**Selection**.

+-------+

This documentation is for an unreleased version of Apache Paimon. We recommend you use the latest stable version.
Data Types
Data Types #
A data type describes the logical type of a value in the table ecosystem. It can be used to declare input and/or output types of operations.
All data types supported by Paimon are as follows:
DataType | Description |
---|---|
BOOLEAN |
Data type of a boolean with a (possibly) three-valued logic of TRUE, FALSE, and UNKNOWN. |
CHAR CHAR(n)
|
Data type of a fixed-length character string. The type can be declared using CHAR(n) where n is the number of code points. n must have a value between 1 and 2,147,483,647 (both inclusive). If no length is specified, n is equal to 1.
|
VARCHAR VARCHAR(n) STRING
|
Data type of a variable-length character string. The type can be declared using VARCHAR(n) where n is the maximum number of code points. n must have a value between 1 and 2,147,483,647 (both inclusive). If no length is specified, n is equal to 1. STRING is a synonym for VARCHAR(2147483647).
|
BINARY BINARY(n) |
Data type of a fixed-length binary string (=a sequence of bytes). The type can be declared using BINARY(n) where n is the number of bytes. n must have a value between 1 and 2,147,483,647 (both inclusive). If no length is specified, n is equal to 1.
|
VARBINARY VARBINARY(n) BYTES
|
Data type of a variable-length binary string (=a sequence of bytes). The type can be declared using VARBINARY(n) where n is the maximum number of bytes. n must have a value between 1 and 2,147,483,647 (both inclusive). If no length is specified, n is equal to 1. BYTES is a synonym for VARBINARY(2147483647).
|
DECIMAL DECIMAL(p) DECIMAL(p, s)
|
Data type of a decimal number with fixed precision and scale. The type can be declared using DECIMAL(p, s) where p is the number of digits in a number (precision) and s is the number of digits to the right of the decimal point in a number (scale). p must have a value between 1 and 38 (both inclusive). s must have a value between 0 and p (both inclusive). The default value for p is 10. The default value for s is 0.
|
TINYINT |
Data type of a 1-byte signed integer with values from -128 to 127. |
SMALLINT |
Data type of a 2-byte signed integer with values from -32,768 to 32,767. |
INT |
Data type of a 4-byte signed integer with values from -2,147,483,648 to 2,147,483,647. |
BIGINT |
Data type of an 8-byte signed integer with values from -9,223,372,036,854,775,808 to 9,223,372,036,854,775,807. |
FLOAT |
Data type of a 4-byte single precision floating point number. Compared to the SQL standard, the type does not take parameters.
|
DOUBLE |
Data type of an 8-byte double precision floating point number. |
DATE |
Data type of a date consisting of year-month-day with values ranging from 0000-01-01 to 9999-12-31. Compared to the SQL standard, the range starts at year 0000.
|
TIME TIME(p)
|
Data type of a time without time zone consisting of hour:minute:second[.fractional] with up to nanosecond precision and values ranging from 00:00:00.000000000 to 23:59:59.999999999. The type can be declared using TIME(p) where p is the number of digits of fractional seconds (precision). p must have a value between 0 and 9 (both inclusive). If no precision is specified, p is equal to 0.
|
TIMESTAMP TIMESTAMP(p)

+-------+

**Information supplied**.
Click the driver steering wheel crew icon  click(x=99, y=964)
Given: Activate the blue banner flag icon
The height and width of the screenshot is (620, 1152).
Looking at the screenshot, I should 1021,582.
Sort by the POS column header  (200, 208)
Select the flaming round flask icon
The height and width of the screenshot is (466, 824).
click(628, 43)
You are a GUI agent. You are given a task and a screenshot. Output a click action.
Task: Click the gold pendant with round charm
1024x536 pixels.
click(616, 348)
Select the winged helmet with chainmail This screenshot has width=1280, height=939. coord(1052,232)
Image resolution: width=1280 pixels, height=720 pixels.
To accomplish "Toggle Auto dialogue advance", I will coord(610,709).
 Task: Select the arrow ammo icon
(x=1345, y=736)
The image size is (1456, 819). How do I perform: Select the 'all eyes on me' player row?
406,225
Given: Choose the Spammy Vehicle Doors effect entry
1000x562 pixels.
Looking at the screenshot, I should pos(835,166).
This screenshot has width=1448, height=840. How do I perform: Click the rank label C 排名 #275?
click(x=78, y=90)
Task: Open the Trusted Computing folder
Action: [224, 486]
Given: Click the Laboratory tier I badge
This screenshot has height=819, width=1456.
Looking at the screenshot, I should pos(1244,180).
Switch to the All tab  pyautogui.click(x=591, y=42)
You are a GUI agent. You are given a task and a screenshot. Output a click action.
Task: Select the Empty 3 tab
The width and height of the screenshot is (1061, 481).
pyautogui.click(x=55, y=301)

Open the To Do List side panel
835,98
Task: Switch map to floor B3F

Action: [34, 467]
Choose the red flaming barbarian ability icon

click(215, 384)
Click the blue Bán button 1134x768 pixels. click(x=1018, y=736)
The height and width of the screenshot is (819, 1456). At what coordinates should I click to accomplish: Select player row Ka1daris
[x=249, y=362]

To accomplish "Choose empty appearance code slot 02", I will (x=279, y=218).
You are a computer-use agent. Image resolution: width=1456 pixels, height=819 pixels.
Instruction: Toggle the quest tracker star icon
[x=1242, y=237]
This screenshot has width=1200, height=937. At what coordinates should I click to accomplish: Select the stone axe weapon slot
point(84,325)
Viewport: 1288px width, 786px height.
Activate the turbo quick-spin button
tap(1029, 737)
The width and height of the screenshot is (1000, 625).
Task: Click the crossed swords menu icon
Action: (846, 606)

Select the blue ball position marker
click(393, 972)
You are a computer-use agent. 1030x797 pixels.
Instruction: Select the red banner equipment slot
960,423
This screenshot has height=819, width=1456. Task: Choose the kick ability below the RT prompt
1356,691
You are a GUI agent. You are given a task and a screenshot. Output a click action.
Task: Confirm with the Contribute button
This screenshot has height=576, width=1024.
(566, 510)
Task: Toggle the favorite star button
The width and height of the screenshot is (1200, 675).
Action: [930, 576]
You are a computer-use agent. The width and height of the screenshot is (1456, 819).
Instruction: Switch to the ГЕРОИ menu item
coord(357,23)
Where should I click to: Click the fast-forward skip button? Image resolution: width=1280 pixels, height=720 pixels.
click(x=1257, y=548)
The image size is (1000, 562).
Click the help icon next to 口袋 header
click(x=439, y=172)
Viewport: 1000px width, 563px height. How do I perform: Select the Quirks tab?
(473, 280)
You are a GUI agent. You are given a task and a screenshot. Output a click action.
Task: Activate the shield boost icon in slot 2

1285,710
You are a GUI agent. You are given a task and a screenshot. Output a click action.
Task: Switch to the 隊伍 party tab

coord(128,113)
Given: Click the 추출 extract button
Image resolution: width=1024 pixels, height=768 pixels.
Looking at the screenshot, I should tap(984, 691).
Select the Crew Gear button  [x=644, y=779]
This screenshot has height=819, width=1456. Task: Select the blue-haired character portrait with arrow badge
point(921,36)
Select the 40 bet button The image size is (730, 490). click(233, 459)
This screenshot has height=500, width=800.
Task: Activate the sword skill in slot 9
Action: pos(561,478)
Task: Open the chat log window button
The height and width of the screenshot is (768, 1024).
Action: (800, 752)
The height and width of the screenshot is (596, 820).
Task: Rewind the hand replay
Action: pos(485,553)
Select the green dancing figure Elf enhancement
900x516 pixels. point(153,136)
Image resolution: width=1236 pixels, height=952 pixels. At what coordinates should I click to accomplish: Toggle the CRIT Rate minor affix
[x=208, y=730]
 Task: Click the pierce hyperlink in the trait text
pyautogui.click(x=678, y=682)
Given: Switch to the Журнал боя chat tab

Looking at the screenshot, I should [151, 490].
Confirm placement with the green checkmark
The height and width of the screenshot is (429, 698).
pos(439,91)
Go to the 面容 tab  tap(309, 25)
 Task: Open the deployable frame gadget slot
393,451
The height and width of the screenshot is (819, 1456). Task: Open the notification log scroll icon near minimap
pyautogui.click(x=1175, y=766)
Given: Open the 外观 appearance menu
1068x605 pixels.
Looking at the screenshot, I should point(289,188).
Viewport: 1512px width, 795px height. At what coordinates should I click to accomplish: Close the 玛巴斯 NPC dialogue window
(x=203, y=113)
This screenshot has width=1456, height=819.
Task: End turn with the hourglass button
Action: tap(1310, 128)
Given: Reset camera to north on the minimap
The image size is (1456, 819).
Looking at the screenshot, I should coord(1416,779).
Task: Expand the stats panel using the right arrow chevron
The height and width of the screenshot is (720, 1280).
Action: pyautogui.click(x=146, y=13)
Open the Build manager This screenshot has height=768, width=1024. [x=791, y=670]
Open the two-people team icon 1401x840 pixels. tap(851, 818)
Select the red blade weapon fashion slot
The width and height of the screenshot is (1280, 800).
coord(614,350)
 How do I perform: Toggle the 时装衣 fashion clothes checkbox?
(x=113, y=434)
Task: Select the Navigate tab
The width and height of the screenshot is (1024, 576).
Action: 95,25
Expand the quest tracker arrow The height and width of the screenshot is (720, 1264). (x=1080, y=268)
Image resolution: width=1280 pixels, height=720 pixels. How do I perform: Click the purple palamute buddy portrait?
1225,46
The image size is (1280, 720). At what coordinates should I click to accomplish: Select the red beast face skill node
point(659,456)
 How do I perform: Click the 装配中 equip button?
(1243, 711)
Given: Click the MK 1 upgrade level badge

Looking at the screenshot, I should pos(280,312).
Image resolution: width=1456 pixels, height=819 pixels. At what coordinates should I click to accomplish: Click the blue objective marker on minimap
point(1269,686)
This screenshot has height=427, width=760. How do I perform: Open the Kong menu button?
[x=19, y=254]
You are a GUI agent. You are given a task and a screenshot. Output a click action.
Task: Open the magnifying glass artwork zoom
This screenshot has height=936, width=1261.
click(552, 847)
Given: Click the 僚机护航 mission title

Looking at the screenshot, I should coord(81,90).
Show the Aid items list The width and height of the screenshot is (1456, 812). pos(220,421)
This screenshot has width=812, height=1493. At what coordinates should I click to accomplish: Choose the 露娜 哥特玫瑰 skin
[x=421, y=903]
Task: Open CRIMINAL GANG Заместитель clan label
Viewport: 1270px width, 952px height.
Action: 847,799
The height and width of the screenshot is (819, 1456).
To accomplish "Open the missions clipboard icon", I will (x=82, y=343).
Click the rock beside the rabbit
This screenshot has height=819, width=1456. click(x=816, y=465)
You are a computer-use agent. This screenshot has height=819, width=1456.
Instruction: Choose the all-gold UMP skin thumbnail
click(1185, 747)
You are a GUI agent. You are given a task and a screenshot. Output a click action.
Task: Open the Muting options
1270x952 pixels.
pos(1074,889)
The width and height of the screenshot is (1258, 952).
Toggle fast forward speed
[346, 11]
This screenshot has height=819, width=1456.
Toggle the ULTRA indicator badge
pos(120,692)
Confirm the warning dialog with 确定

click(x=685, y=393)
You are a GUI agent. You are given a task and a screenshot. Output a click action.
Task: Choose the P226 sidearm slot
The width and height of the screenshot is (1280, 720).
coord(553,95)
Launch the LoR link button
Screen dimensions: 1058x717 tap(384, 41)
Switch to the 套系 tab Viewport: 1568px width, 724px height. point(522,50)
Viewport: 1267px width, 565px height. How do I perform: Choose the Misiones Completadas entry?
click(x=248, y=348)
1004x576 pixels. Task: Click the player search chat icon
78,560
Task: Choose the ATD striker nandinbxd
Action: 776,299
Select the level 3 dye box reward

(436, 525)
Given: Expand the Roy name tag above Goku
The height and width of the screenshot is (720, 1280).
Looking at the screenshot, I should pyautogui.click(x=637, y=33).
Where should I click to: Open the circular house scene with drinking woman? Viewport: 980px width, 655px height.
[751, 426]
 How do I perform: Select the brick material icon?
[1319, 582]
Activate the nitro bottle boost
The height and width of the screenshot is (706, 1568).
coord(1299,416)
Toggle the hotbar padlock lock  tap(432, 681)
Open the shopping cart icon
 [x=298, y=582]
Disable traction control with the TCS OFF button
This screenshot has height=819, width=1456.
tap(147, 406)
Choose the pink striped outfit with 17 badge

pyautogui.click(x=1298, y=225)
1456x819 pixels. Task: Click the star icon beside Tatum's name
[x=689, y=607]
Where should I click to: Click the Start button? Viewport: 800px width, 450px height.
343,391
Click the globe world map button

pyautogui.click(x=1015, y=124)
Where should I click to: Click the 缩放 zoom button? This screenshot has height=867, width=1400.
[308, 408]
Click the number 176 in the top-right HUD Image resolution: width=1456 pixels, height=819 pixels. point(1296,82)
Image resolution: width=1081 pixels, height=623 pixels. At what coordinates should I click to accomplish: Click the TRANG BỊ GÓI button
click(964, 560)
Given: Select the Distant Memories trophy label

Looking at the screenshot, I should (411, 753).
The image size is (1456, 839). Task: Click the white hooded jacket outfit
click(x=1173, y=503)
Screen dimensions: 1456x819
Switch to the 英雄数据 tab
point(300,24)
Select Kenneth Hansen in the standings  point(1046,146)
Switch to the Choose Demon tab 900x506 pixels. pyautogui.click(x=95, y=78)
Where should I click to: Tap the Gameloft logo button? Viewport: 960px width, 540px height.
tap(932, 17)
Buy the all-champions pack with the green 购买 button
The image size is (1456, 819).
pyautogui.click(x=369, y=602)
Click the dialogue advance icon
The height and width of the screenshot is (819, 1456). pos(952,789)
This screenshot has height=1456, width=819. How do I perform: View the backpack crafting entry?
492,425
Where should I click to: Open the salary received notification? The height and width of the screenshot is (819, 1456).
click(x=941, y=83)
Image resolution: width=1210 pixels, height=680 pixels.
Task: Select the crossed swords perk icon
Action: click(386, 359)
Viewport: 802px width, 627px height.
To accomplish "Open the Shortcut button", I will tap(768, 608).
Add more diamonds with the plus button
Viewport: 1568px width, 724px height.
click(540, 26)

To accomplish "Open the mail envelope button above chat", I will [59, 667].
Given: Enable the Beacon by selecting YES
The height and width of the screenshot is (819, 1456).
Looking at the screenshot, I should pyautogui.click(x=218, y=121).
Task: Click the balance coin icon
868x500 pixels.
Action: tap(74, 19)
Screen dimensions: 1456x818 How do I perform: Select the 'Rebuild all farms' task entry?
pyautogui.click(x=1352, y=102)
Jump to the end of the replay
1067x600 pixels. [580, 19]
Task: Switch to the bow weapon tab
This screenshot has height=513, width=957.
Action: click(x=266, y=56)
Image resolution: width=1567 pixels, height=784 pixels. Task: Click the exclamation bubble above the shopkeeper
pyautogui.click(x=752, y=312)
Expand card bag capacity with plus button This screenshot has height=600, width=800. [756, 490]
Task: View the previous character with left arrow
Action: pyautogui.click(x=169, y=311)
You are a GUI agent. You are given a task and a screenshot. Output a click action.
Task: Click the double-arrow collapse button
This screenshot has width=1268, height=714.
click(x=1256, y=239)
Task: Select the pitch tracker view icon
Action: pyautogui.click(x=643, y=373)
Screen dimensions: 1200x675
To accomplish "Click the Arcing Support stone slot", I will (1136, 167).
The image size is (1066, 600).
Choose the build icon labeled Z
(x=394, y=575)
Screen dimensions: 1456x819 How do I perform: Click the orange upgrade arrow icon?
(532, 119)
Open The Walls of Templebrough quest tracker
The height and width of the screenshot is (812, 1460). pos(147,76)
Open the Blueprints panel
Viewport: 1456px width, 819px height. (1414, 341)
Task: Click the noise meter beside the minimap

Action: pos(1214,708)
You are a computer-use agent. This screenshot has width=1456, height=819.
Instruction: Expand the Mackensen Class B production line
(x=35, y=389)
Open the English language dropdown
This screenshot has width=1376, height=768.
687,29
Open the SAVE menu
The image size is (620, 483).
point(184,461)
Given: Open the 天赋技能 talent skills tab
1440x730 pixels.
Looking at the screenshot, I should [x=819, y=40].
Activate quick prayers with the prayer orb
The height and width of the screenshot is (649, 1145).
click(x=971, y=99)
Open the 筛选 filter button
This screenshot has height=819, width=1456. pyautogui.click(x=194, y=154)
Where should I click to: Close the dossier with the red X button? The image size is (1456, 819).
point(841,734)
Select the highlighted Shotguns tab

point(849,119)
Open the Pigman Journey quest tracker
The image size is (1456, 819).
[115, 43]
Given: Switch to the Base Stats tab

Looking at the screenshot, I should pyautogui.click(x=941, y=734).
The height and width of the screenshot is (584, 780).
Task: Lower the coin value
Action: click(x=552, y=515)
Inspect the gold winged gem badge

+-------+

**Task to complete**.
Pick up the Paimon data types documentation after its final line, "TIMESTAMP TIMESTAMP(p)", and continue writing it.

**The result**.
|
Data type of a timestamp without time zone consisting of year-month-day hour:minute:second[.fractional] with up to nanosecond precision and values ranging from 0000-01-01 00:00:00.000000000 to 9999-12-31 23:59:59.999999999. The type can be declared using TIMESTAMP(p) where p is the number of digits of fractional seconds (precision). p must have a value between 0 and 9 (both inclusive). If no precision is specified, p is equal to 6.
|
TIMESTAMP WITH TIME ZONE TIMESTAMP(p) WITH TIME ZONE
|
Data type of a timestamp with time zone consisting of year-month-day hour:minute:second[.fractional] zone with up to nanosecond precision and values ranging from 0000-01-01 00:00:00.000000000 +14:59 to 9999-12-31 23:59:59.999999999 -14:59. This type fills the gap between time zone free and time zone mandatory timestamp types by allowing the interpretation of UTC timestamps according to the configured session time zone. A conversion from and to int describes the number of seconds since epoch. A conversion from and to long describes the number of milliseconds since epoch.
|
ARRAY<t> |
Data type of an array of elements with same subtype. Compared to the SQL standard, the maximum cardinality of an array cannot be specified but is fixed at 2,147,483,647. Also, any valid type is supported as a subtype. The type can be declared using ARRAY<t> where t is the data type of the contained elements.
|
MAP<kt, vt> |
Data type of an associative array that maps keys (including NULL) to values (including NULL). A map cannot contain duplicate keys; each key can map to at most one value. There is no restriction of element types; it is the responsibility of the user to ensure uniqueness. The type can be declared using MAP<kt, vt> where kt is the data type of the key elements and vt is the data type of the value elements.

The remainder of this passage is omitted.